First, we need to determine the initial vertical velocity of the baseball. To do this, we will use the given initial speed and angle to find the vertical component of the velocity using the sine function. The equation for the initial vertical velocity is: \(v_{y0} = v_0 \sin(\theta)\) \(v_{y0} = 32 \mathrm{~m/s} \sin(23^{\circ})\) \(v_{y0} ≈ (32)(0.3907) = 12.5 \mathrm{~m/s}\)

Next, we need to find the time it takes for the baseball to reach the highest point. To do this, we will use the equation of motion for a projectile in the vertical direction: \(v_y = v_{y0} - g t\) Here, \(v_y\) is the final vertical velocity at the highest point (which is \(0\)), \(v_{y0}\) is the initial vertical velocity, \(g\) is the acceleration due to gravity (\(9.81 \mathrm{~m/s^2}\)), and \(t\) is the time. We will solve for the time when \(v_y = 0\). \(0 = 12.5 \mathrm{~m/s} - 9.81t\) \(9.81t = 12.5 \mathrm{~m/s}\) \(t = \frac{12.5 \mathrm{~m/s}}{9.81 \mathrm{~m/s^2}}\) \(t ≈ 1.27 \mathrm{~s}\)

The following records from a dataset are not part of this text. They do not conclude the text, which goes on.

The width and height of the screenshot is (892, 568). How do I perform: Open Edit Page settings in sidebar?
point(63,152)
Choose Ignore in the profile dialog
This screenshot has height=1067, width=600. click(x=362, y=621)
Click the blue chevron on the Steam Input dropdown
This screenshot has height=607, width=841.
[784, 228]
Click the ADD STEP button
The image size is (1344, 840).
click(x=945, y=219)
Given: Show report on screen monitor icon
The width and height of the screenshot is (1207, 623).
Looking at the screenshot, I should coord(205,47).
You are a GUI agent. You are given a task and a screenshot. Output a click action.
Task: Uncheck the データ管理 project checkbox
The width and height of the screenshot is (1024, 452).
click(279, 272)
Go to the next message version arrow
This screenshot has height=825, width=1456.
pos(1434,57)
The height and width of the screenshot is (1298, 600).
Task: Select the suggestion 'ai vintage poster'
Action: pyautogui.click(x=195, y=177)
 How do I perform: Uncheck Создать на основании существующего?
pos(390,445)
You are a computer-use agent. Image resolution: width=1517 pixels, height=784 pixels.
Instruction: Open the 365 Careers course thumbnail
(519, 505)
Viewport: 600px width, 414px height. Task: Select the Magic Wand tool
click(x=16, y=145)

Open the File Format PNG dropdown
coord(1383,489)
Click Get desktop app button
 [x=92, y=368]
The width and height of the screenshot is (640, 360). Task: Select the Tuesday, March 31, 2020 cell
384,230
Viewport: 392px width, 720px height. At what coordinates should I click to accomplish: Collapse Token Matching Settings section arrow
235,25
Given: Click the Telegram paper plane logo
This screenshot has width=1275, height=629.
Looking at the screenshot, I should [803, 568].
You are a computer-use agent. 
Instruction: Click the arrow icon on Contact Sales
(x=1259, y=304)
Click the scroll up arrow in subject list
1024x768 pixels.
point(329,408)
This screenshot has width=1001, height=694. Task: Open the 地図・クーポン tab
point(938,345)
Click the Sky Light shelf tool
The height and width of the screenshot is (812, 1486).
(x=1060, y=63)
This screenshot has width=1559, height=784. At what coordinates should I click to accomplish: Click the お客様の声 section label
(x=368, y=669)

Now, we need to find the total time the baseball is in the air. We will use the following equation of motion for a projectile in the vertical direction: \(y = y_0 + v_{y0} t - \frac{1}{2} g t^2\) Here, \(y\) is the final vertical position (which is \(0\)), \(y_0\) is the initial vertical position, \(v_{y0}\) is the initial vertical velocity, \(g\) is the acceleration due to gravity, and \(t\) is the time. We will solve for the time when \(y = 0\) and \(y_0 = 1.83 \mathrm{~m}\). \(0 = 1.83 \mathrm{~m} + 12.5 \mathrm{~m/s} t - \frac{1}{2}(9.81 \mathrm{~m/s^2})(t^2)\) This is a quadratic equation, so we will use the quadratic formula to solve for \(t\): \(t = \frac{-v_{y0} \pm \sqrt{(v_{y0}^2 - 2gy_0)}}{g}\) Using the calculated value of \(v_{y0}\), we get: \(t = \frac{-12.5 \mathrm{~m/s} \pm \sqrt{(12.5^2 - 2(9.81)(1.83))}}{9.81}\) \(t ≈ -0.149 \mathrm{~s}\) or \(t ≈ 2.55 \mathrm{~s}\) Since the time cannot be negative, we choose the positive value \(t = 2.55 \mathrm{~s}\). The ball is in the air for approximately \(2.55\) seconds before it hits the ground.